Isolation and identification of Beagle dog dental pulp stem cells

Abstract

To identify the existence of the dental pulp stem cells in Beagle's pulp tissue by using the same methods of isolating and culturing the human dental pulp stem cells. Pulp tissue was extirpated from the crown and root of the Beagle's healthy permanent tooth, and digested by dispase for cell culture. Classical identification methods of mesenchymal stem cells including observation of biological characteristics, capacity of multilineage differentiation, and expression of specific markers associated with mesenchymal stem cells were applied to verify the existence of Beagle's dental pulp stem cells.

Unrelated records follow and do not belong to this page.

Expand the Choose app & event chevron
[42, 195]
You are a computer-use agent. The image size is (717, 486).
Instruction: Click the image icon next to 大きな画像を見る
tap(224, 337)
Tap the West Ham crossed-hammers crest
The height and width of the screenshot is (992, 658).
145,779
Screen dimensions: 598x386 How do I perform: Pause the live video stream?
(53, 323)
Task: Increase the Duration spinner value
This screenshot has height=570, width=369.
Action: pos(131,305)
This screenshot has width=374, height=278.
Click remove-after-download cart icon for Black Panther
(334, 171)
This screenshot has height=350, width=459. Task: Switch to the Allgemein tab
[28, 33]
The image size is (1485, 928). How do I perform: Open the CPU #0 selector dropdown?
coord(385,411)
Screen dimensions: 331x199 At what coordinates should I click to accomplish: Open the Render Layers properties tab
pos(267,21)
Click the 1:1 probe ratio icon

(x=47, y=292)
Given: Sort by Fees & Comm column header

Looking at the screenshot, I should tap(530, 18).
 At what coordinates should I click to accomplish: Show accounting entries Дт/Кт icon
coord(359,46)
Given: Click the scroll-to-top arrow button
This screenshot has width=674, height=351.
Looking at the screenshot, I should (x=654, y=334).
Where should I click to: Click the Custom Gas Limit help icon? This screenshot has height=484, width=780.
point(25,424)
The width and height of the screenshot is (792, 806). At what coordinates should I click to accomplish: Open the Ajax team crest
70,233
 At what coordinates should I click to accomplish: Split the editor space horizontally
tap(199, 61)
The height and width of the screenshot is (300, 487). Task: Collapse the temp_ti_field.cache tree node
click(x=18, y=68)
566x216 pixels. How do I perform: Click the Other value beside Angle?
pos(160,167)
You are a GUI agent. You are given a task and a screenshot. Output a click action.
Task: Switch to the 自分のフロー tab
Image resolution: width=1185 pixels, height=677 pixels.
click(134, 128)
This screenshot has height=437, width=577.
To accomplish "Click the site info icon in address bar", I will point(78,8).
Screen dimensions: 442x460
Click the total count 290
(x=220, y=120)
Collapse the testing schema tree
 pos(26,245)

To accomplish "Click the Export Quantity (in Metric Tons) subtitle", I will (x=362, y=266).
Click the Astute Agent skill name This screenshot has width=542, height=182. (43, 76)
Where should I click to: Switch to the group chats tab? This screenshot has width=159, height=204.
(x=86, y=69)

A clonogenic, rapidly proliferative population of cells were isolated from Beagle' pulp tissue. Under the same culture condition, the Beagle's dental pulp stem cells had a significant higher colony-forming unit-fibroblast (CFU-F) formation rate (150 colony/10(4) cells) than the dental pulp cells derived from the human pulp tissue (60 colony/10(4) cells). These cells also had the multilineage differentiation ability. They could be induced to form mineralized nodules, lipid droplets and chondrocytes. Furthermore these cells expressed the mesenchymal stem cell markers including STRO-1, CD146, alkaline phosphatase, nestin, vimentin and cytokeratin-18. There are dental pulp stem cells in the Beagle's pulp tissue.